Will Human Culture Disappear in Heaven?

Some Christians are under the impression that in Heaven everything will revert back to a primitive paradise, like what Adam and Eve experienced. They reason that the achievements of mankind are worthless, and in most cases, an affront to God’s plan.

Did God plan, though, for Adam and Eve, and all mankind, to remain in a state of “nature,” to never invent architecture, music, literature, technology? What about the sciences or even athletics?

Randy Alcorn, author of the book Heaven, thinks not. Alcorn argues that at least parts of human culture will be retained, and even improved in Heaven. Alcorn writes,

Earth exists for the same reason that mankind and everything else exists: to glorify God. God is glorified when we take our rightful, intended place in his creation and exercise the dominion that he bestowed on us. God appointed human beings to rule the earth: “Then God said, ‘Let Us make man in Our image, according to Our likeness; let them have dominion over the fish of the sea, over the birds of the air, and over the cattle, over all the earth and over every creeping thing that creeps on the earth.’ So God created man in His own image; in the image of God He created him; male and female He created them. Then God blessed them, and God said to them, ‘Be fruitful and multiply; fill the earth and subdue it; have dominion over the fish of the sea, over the birds of the air, and over every living thing that moves on the earth’ ” (Genesis 1: 26-28, NKJV).

God’s intention for humans was that we would occupy the whole Earth and reign over it. This dominion would produce God-exalting societies in which we would exercise the creativity, imagination, intellect, and skills befitting beings created in God’s image, thereby manifesting his attributes. To be made in God’s image involves a communicative mandate: that through our creative industry as God’s subcreators, we should together make the invisible God visible, thus glorifying him in the sight of all creation.

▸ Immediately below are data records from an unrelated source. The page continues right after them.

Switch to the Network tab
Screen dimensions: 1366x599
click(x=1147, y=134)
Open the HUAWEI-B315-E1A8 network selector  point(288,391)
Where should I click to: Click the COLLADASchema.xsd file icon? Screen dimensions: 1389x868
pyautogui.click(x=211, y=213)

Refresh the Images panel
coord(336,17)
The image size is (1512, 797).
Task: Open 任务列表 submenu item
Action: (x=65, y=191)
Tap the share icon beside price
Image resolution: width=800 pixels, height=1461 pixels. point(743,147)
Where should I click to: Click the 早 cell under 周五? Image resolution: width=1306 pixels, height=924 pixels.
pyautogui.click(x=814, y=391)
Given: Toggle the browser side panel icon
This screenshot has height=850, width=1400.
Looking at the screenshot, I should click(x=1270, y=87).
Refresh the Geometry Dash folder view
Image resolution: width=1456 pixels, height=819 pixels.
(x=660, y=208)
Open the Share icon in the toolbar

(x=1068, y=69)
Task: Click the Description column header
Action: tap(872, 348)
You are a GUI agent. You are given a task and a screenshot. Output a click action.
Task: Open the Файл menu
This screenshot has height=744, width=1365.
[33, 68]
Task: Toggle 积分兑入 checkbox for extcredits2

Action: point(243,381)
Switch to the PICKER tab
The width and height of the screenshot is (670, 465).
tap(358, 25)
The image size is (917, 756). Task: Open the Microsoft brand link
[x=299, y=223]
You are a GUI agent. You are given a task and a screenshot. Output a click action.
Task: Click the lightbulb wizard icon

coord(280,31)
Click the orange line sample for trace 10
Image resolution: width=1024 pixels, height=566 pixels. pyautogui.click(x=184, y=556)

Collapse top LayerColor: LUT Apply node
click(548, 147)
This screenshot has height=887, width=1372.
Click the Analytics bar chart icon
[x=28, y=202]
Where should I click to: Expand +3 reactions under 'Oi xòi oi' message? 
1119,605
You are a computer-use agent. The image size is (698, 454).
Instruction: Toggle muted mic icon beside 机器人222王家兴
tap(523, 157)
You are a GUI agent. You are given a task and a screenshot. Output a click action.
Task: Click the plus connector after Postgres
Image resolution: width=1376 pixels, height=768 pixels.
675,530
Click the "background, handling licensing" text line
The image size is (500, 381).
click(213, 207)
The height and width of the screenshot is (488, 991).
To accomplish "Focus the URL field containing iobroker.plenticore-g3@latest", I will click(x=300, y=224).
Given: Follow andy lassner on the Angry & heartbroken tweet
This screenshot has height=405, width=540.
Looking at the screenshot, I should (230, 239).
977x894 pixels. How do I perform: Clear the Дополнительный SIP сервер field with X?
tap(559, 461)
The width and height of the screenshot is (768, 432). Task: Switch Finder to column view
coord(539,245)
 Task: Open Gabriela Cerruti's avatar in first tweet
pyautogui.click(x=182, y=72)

Alcorn quotes theologian Erich Sauer writing about the phrase in Genesis 1: 26 “let them have dominion”:

These words plainly declare the vocation of the human race to rule. They also call him to progressive growth in culture. Far from being something in conflict with God, cultural achievements are an essential attribute of the nobility of man as he possessed it in Paradise. Inventions and discoveries, the sciences and the arts, refinement and ennobling, in short, the advance of the human mind, are throughout the will of God. They are the taking possession of the earth by the royal human race (Genesis 1:28), the performance of a commission, imposed by the Creator, by God’s ennobled servants, a God-appointed ruler’s service for the blessing of this earthly realm.

Let’s pause for a moment. A thoughtful Christian might reply, “What about those verses in the Bible that say we should avoid the world and its ways. How can Heaven contain human culture when we’re warned that human culture is to be avoided?”

Alcorn explains,

We need to think carefully when we read Scriptures that talk about ‘the world.’ I recommend adding the words as it is now, under the Curse, to keep the biblical distinctions clear in our minds:

Friendship with the world [as it is now, under the Curse] is hatred toward God. (James 4:4)

Do not be conformed to this world [as it is now, under the Curse]. (Romans 12: 2, NKJV)

The wisdom of this world [as it is now, under the Curse] is foolishness with God. (1 Corinthians 3: 19, NKJV)

The world as it was, and the world as it will be, is exceedingly good. The world as it is now, inhabited by humanity as we are now, is twisted. But this is a temporary condition, with an eternal remedy: Christ’s redemptive work.

Yes, human culture has been horribly tainted by sin, but that doesn’t mean that everything humans have created will be tossed in the garbage. There are elements of human culture that glorify God, and why shouldn’t those elements continue on with the creation of the New Heaven and New Earth?